Intenté hablar con el pasajero de al lado. No le importó. El bus
llegó al parque Centenario arriba de la media noche. Llamé de nuevo.
Temí lo peor: era tarde y había marcado un par de veces. Ocupado.
Ocupado. A la tercera vez el tono cambia y el teléfono es descolgado rápidamente.
"Lo llevaron para el González Valencia", indicó mi hermano,
sin esperar a que terminara de preguntarle. Llegué al Hospital con la maleta
de viaje aún en la mano. Me limitaba mucho para moverme con rapidez. No
encontré una cara familiar, nadie me dio razón. "No alcanzó
a llegar", dije con amargura para mis adentros. Volví a llamar y supe
que seguía vivo en la Clínica Bucaramanga. Me alivié un poco
y recordé la oración que hiciera durante el viaje. Llegué
rápido a la Clínica sin preparar la mente y el espíritu para
reaccionar. Nunca había pasado por una experiencia semejante. Abracé
a mi madre pero no pude hablarle; no superé el nudo tieso instalado en
mi garganta. No muy lejos estaba mi padre y con él un médico y una
enfermera. Llevo la escena conmigo con una claridad a prueba del tiempo: Mi padre
agobiado por el sufrimiento trata de sentarse instintivamente, el médico
lo toma por el hombro para calmarlo y lo llama por su nombre, varias veces. El
no reacciona, solo se queja con la angustia que provocan los dolores terribles.
Días después, el lunes por la madrugada, se fue para siempre.
Lo
anterior a manera de preámbulo para decir, con serenidad, que hago parte
de una familia colombiana, como tantas, que trae consigo secuelas de la violencia.

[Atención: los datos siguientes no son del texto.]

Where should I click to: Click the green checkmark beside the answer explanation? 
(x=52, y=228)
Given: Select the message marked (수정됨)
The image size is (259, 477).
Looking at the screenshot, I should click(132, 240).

Con el tiempo el dolor se atenúa pero el hecho va tallado en un lugar sagrado
de la memoria. Fue tremendamente duro al comienzo; la rabia invadió el
espíritu y el espacio para pensar en otras cosas se redujo dramáticamente.

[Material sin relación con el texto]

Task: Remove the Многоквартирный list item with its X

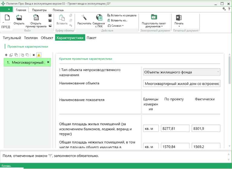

Mi madre, en medio de su estoicismo, padeció mucho la tragedia hasta el
último de sus días. Siempre fue difícil darle una voz de
consuelo cuando la llamaba en cada aniversario. Ella no podía evitar que
su voz se quebrara. Siempre fue así, año tras año, por casi
25 años. Muchos colombianos han pasado por experiencias de violencia tan
dramáticas que la de uno parece habitual, rutinaria, repetida a lo largo
y ancho de un país que luce acostumbrado a la sangre. Desde hace mucho
tiempo opté por desarmar el espíritu y abandoné ser portador
de odio. Entiendo que Colombia es un país desigual, injusto y con muchos
problemas por resolver. De allí la guerra, el relámpago de la tormenta,
la fiebre de la infección. Se volvió frase de cajón aquella
que dice que el silencio de los fusiles no acaba el conflicto. Puede ser. Quién
sabe. Nuestra sociedad tendrá que encontrar, finalmente, una solución
justa. Y no será justa si el dolor de las víctimas no se repara,
sin excepción. Yo estaría muy aliviado con tan solo escuchar la
palabra perdón. Nada más. Me siento preparado en cuerpo y alma.